**** Input records ****
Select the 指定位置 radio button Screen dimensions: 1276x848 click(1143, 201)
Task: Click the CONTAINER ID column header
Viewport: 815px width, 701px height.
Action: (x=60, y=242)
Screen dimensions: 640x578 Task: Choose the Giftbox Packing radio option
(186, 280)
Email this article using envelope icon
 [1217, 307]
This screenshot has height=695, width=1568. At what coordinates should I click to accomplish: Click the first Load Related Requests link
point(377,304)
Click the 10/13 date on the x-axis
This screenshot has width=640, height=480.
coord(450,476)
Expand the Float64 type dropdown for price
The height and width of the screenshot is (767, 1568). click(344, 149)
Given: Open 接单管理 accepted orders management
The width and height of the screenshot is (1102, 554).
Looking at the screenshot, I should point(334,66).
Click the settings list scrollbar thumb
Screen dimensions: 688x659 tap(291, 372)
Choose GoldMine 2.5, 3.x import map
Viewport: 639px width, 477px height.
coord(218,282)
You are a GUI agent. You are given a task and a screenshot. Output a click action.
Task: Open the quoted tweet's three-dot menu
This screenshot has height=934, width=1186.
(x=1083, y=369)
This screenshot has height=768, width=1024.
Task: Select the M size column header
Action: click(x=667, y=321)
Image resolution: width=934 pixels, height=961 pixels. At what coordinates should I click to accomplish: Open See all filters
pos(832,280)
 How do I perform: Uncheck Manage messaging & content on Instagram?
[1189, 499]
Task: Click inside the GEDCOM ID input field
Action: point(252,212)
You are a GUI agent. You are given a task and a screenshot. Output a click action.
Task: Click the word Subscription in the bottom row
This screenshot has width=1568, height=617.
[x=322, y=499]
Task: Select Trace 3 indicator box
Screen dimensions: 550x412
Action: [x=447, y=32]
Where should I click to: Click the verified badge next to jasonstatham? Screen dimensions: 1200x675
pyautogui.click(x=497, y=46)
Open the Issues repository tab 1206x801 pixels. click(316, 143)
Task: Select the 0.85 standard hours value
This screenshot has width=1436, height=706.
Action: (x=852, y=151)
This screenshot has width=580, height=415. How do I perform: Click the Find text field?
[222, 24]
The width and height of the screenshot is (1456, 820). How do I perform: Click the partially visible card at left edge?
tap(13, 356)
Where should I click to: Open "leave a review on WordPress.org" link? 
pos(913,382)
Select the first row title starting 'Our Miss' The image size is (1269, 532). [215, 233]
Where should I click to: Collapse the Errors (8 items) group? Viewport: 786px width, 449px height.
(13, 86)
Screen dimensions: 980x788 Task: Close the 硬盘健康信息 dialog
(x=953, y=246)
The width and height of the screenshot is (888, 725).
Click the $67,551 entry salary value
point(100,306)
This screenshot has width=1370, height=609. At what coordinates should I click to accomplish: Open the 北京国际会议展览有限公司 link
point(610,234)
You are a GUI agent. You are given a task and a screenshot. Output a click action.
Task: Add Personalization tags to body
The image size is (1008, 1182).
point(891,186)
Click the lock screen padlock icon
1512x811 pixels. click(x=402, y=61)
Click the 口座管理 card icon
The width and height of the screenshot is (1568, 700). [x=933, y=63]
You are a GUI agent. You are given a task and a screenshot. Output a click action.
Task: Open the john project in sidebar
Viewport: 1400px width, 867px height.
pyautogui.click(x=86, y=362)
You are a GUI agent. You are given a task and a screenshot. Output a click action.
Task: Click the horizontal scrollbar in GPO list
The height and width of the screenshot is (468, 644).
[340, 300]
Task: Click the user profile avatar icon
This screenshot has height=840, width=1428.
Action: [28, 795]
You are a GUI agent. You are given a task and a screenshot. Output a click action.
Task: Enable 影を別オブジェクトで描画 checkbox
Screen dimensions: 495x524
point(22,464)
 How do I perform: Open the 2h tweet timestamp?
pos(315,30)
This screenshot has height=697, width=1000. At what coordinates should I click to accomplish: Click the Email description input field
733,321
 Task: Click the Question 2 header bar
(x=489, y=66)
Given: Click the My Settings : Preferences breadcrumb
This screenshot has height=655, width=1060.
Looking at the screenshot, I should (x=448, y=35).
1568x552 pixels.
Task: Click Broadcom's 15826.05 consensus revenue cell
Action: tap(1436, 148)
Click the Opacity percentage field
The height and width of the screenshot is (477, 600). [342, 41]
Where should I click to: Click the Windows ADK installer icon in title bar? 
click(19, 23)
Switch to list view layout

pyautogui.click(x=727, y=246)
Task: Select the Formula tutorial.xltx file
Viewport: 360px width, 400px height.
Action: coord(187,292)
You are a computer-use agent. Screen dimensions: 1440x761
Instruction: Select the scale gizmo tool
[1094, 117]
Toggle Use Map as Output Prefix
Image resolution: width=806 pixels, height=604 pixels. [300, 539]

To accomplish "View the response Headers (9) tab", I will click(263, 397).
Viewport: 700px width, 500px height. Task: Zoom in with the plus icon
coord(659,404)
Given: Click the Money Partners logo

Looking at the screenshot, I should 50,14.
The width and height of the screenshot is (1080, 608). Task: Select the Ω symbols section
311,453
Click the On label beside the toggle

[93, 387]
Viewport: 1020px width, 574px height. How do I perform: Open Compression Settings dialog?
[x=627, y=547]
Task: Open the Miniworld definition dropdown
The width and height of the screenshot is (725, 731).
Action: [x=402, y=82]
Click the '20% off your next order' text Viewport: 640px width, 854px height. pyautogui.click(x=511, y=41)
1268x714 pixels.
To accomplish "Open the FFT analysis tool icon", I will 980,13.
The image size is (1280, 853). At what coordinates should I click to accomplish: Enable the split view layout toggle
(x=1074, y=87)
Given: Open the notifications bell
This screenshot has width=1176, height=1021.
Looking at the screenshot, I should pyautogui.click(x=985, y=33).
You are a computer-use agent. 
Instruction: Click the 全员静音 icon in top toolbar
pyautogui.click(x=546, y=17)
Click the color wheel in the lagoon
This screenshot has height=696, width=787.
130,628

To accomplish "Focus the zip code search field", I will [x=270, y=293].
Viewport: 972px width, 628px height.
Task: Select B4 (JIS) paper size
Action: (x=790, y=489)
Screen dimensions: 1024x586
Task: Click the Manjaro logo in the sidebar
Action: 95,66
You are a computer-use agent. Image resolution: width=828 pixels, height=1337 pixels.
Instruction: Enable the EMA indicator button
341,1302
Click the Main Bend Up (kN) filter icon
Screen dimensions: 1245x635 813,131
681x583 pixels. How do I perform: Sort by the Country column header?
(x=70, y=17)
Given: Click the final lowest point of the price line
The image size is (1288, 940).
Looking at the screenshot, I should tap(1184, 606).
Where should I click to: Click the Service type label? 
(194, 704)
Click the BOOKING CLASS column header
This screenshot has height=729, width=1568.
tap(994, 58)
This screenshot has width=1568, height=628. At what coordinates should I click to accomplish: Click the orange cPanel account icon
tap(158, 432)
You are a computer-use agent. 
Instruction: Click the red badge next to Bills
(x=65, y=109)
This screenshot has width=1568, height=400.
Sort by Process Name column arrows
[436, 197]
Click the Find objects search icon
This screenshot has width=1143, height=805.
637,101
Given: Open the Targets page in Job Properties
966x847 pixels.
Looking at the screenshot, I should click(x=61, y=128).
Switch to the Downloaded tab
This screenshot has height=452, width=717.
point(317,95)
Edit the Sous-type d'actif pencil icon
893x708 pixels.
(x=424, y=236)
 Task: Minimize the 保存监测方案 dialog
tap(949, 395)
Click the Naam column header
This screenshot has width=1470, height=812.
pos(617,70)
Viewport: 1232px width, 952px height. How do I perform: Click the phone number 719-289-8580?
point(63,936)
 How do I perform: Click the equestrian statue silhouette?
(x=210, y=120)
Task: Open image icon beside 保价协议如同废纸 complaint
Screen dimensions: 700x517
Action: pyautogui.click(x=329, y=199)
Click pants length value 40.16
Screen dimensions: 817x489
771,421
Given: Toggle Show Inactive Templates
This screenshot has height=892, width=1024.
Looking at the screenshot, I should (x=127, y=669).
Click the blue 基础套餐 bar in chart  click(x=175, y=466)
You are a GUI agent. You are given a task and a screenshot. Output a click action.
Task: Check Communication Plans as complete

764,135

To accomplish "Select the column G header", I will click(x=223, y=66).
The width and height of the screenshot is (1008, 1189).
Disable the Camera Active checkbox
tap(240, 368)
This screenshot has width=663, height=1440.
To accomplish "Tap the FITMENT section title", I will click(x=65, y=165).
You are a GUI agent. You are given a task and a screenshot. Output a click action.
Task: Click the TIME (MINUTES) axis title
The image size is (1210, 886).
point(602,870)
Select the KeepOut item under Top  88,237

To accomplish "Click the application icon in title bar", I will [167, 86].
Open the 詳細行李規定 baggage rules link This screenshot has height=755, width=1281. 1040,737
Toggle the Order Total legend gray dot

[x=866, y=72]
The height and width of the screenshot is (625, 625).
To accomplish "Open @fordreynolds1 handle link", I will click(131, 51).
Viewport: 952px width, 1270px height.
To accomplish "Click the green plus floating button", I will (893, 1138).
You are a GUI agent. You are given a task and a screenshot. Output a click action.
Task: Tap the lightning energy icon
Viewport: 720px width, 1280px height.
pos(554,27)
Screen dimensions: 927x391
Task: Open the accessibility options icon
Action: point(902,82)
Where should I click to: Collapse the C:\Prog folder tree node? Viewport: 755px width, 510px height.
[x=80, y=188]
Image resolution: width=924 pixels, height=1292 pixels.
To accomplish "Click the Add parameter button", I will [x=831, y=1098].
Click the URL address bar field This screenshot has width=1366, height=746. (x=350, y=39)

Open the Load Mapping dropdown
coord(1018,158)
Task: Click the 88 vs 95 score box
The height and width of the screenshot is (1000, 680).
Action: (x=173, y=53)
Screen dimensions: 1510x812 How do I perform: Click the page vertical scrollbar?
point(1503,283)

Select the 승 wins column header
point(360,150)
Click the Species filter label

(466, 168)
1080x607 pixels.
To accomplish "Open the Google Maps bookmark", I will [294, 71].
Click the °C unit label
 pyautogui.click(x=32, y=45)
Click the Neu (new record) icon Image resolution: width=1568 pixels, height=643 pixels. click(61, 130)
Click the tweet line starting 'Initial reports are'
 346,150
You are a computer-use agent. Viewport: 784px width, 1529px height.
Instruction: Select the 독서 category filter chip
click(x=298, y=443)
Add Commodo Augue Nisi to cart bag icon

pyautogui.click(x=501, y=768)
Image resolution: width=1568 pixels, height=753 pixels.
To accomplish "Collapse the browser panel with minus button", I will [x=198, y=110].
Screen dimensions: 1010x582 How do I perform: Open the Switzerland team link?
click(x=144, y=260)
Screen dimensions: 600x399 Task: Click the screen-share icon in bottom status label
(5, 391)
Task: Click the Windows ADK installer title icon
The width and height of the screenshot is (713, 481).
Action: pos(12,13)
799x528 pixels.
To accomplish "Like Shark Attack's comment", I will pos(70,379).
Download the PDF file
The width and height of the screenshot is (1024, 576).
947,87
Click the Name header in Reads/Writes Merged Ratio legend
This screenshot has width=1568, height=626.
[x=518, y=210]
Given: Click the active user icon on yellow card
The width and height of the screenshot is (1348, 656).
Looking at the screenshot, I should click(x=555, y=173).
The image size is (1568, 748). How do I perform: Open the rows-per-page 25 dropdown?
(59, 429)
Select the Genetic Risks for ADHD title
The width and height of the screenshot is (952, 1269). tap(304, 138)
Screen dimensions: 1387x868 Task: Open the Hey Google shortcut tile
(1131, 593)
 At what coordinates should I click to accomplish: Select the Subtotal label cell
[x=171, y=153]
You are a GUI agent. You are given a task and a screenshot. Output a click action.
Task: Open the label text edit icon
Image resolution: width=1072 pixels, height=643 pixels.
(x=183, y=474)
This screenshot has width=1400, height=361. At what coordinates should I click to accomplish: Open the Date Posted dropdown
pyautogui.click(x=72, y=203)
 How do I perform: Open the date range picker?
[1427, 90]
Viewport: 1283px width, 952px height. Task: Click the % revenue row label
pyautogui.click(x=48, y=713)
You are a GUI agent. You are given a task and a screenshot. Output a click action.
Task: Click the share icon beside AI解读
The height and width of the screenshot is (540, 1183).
****
Show the lines from the data above that contain the string "axis".

Click the 10/13 date on the x-axis
Task: Click the TIME (MINUTES) axis title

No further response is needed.